→ **Task directions**
Rewrite all of the records below as a Markdown table with the columns "Line no." and "Record text," one row per line with blank lines skipped. Leave the pictures out of the table.

[Document and screenshot pointing records]
--------------------------------

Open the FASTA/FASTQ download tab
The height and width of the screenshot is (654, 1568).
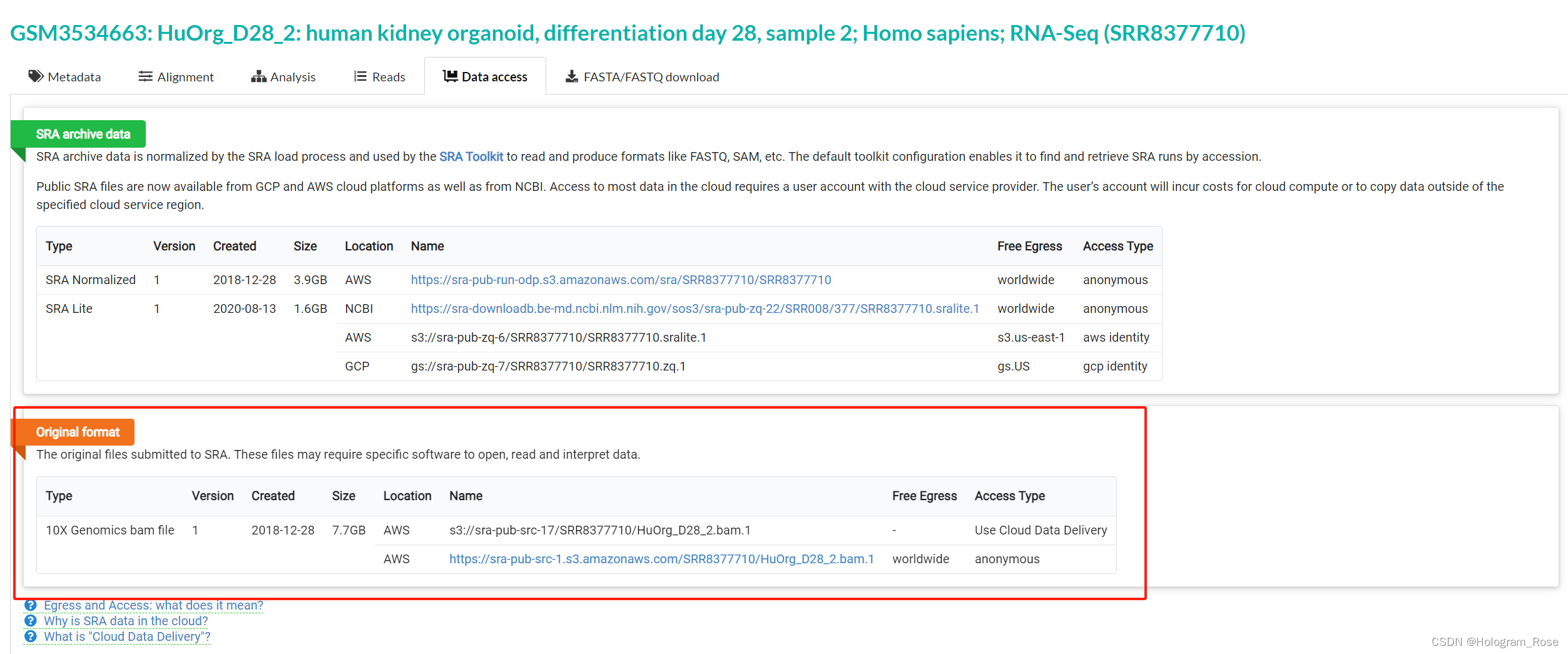642,76
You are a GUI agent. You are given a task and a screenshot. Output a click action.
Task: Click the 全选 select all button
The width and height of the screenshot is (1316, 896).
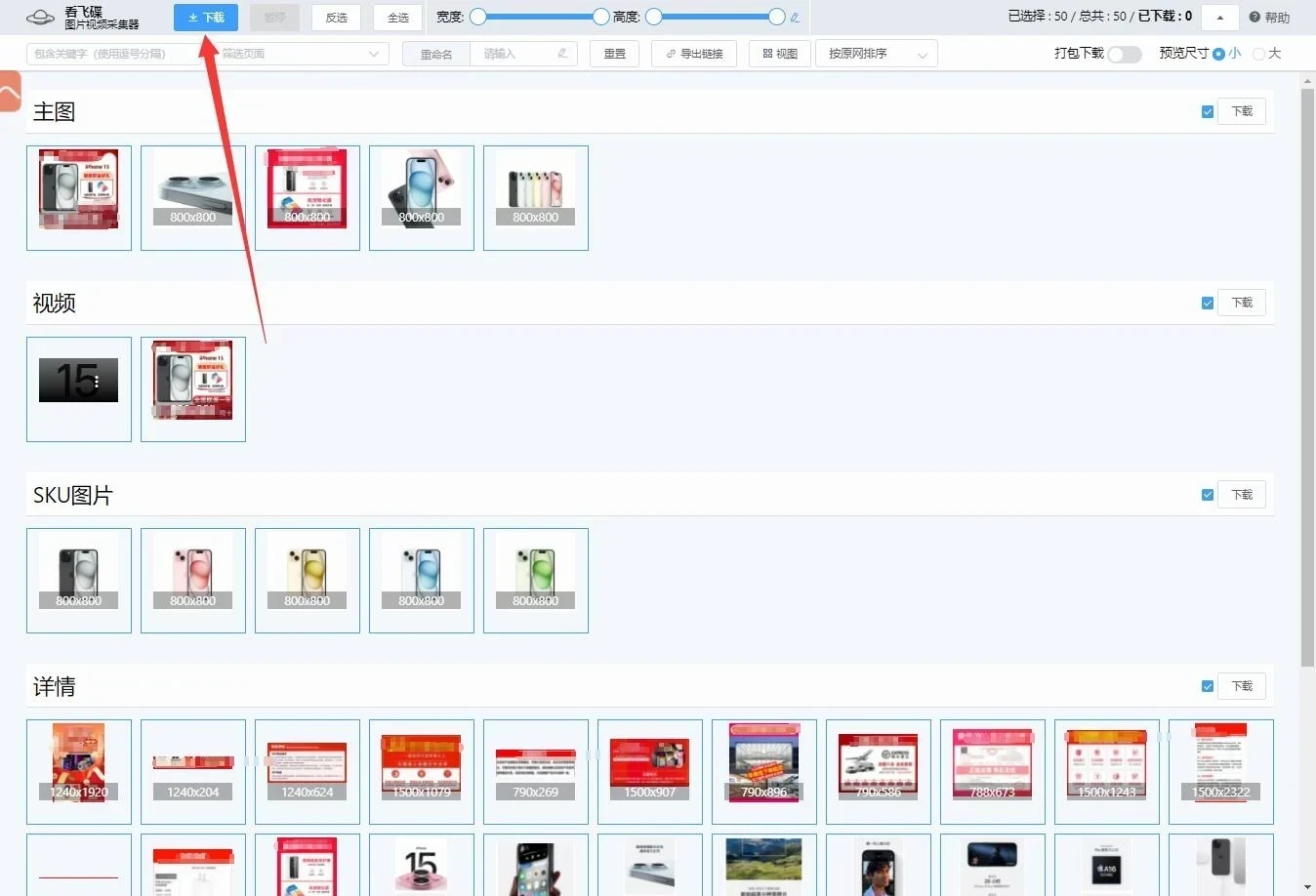(397, 18)
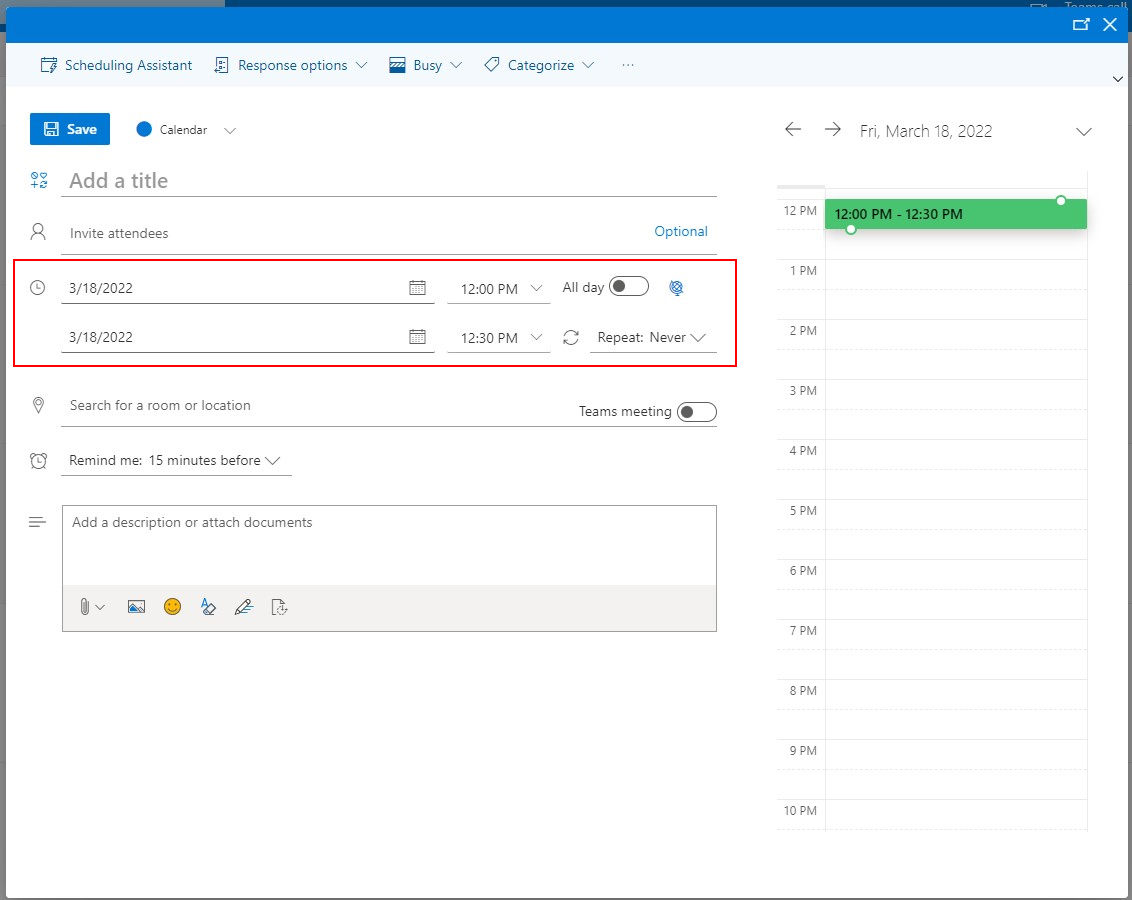
Task: Open the Response options menu
Action: click(x=291, y=65)
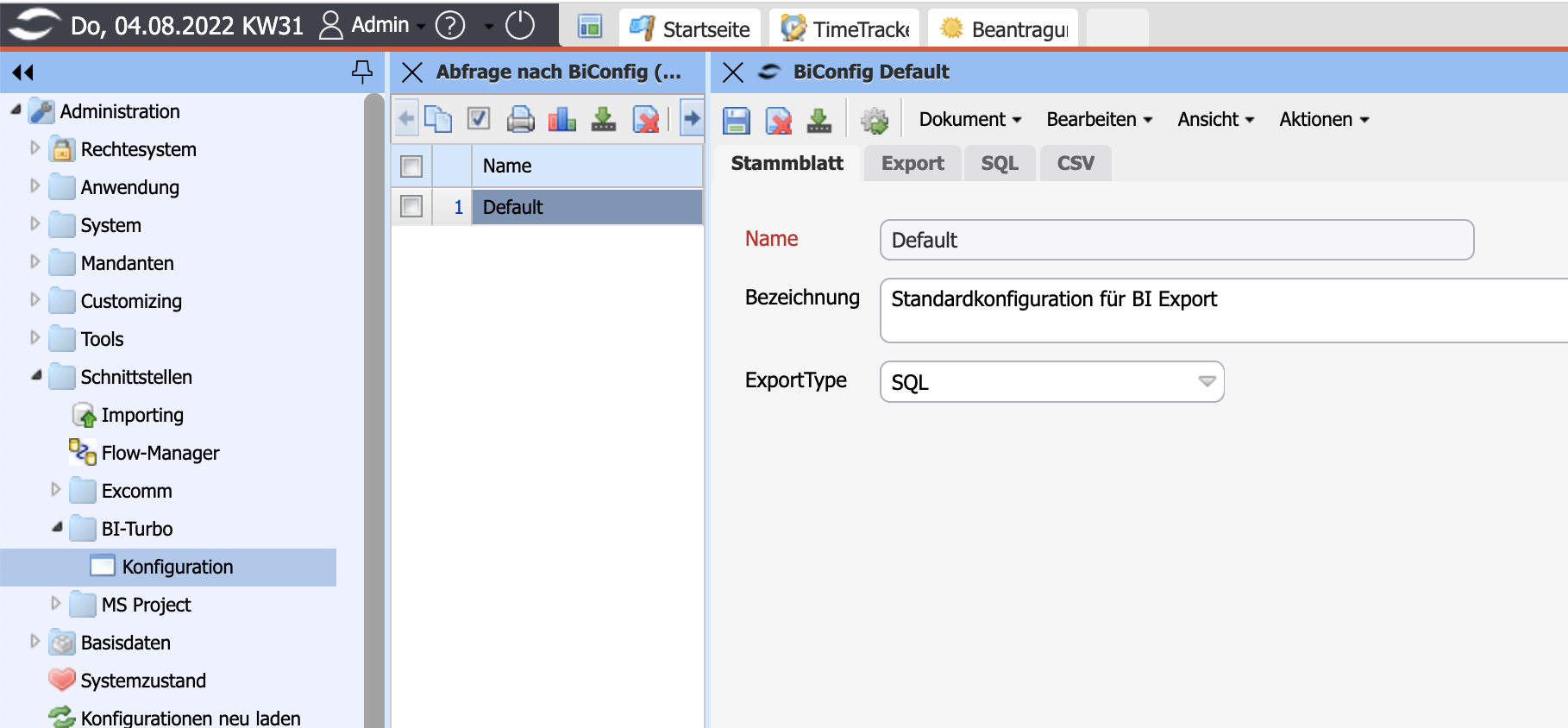Collapse sidebar using the double-arrow icon
The width and height of the screenshot is (1568, 728).
click(x=23, y=72)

--------------------------------

→ **Written solution**
| Line no. | Record text |
|---|---|
| 1 | Open the FASTA/FASTQ download tab |
| 2 | The height and width of the screenshot is (654, 1568). |
| 3 | 642,76 |
| 4 | You are a GUI agent. You are given a task and a screenshot. Output a click action. |
| 5 | Task: Click the 全选 select all button |
| 6 | The width and height of the screenshot is (1316, 896). |
| 7 | (397, 18) |
| 8 | Task: Open the Response options menu |
| 9 | Action: click(x=291, y=65) |
| 10 | Collapse sidebar using the double-arrow icon |
| 11 | The width and height of the screenshot is (1568, 728). |
| 12 | click(x=23, y=72) |